TensorFlowLiteSwift是一个swift库，它可以在IOS设备上运行TensorFlowLite模型。

为了将TensorFlowLite添加到iOS设备中，我们需要使用Pod文件（cocoapods），安装方式如下：

!sudo gem install cocoapods

之后在项目目录中，放置一个没有扩展名的叫做podfile文件，然后添加文本pod 'TensorFlowLiteSwift',之后转回到目录并使用如下命令添加依赖项并创新一个.xcworkspace文件夹

!pod install

应用程序的整体架构如下：
在这里插入图片描述

视图控制器：显示图像和结果
ModelDataHandler.swift：用于存放模型数据处理类，用于执行与TFLite模型相关的核心功能，包括预处理输入为模型所需的格式、通过TFLite进行推理

视图控制器首先将图像的像素缓冲区送入ModelDataHandler，ModelDataHandler通过初始化必要的TFLite对象来推断结果，最后将结果送回视图控制器。

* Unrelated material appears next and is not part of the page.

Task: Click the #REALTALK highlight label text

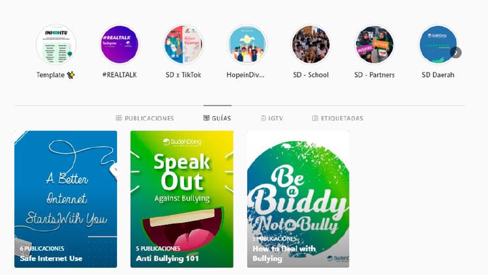Action: (x=120, y=75)
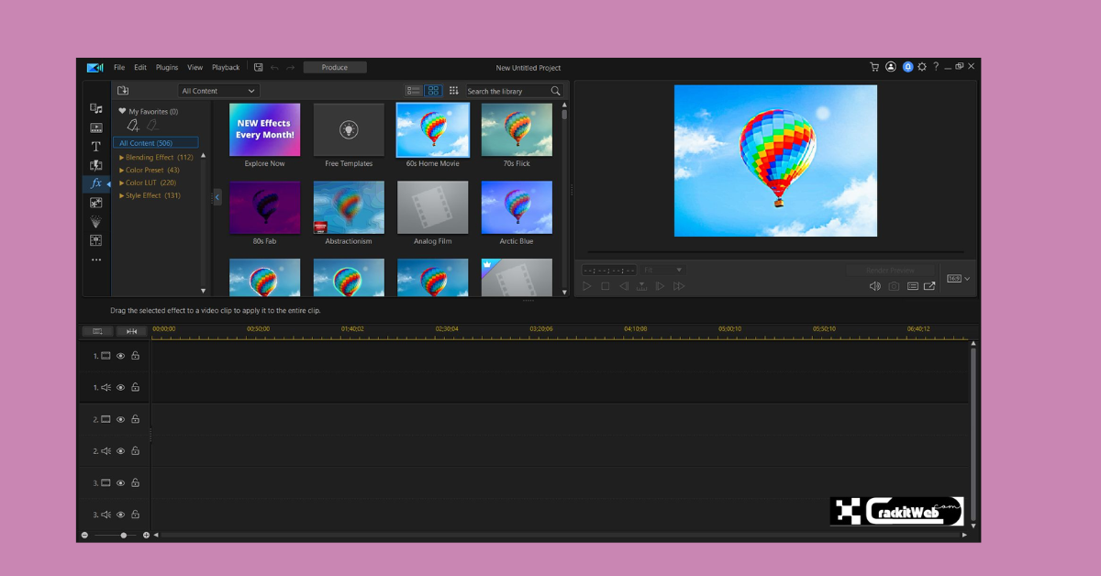Expand the Color LUT (220) category
Screen dimensions: 1101x576
tap(150, 183)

解释器是驱动推理过程的主要引擎。我们需要将输入送入输入tensor，调用模型进行推理，并将获得的结果送到输出tensor，具体的步骤和安卓开发相同。

1.初始化

// 创建对模型文件的引用
let modelPath = Bundle.main.path(
      forResource: modelFilename, ofType: modelFileInfo.extension)
// 定义解释器选项
var options = InterpreterOptions()
options.threadCount = threadCount
// 实例化解释器
interpreter = try Interpreter(modelPath: modelPath, options: options)
// 分配输入张量为其保留内存
do {
	try interpreter.allocateTensors()
}
catch let error(
)

2.准备输入

模型期望输入的pixel buffer大小为2242243
iOS使用CVPixelBuffer在内存中表示图片
CVPixelBuffer有Alpha（透明度）和RGB
需要从CVPixelBuffer抽取R、G、B并归一化
最终的输出需要是‘data’类型

let inputChannels = 3
let inputWidth = 224
let inputHeight = 224
let scaledSize = CGSize(width: inputWidth, height: inputHeight)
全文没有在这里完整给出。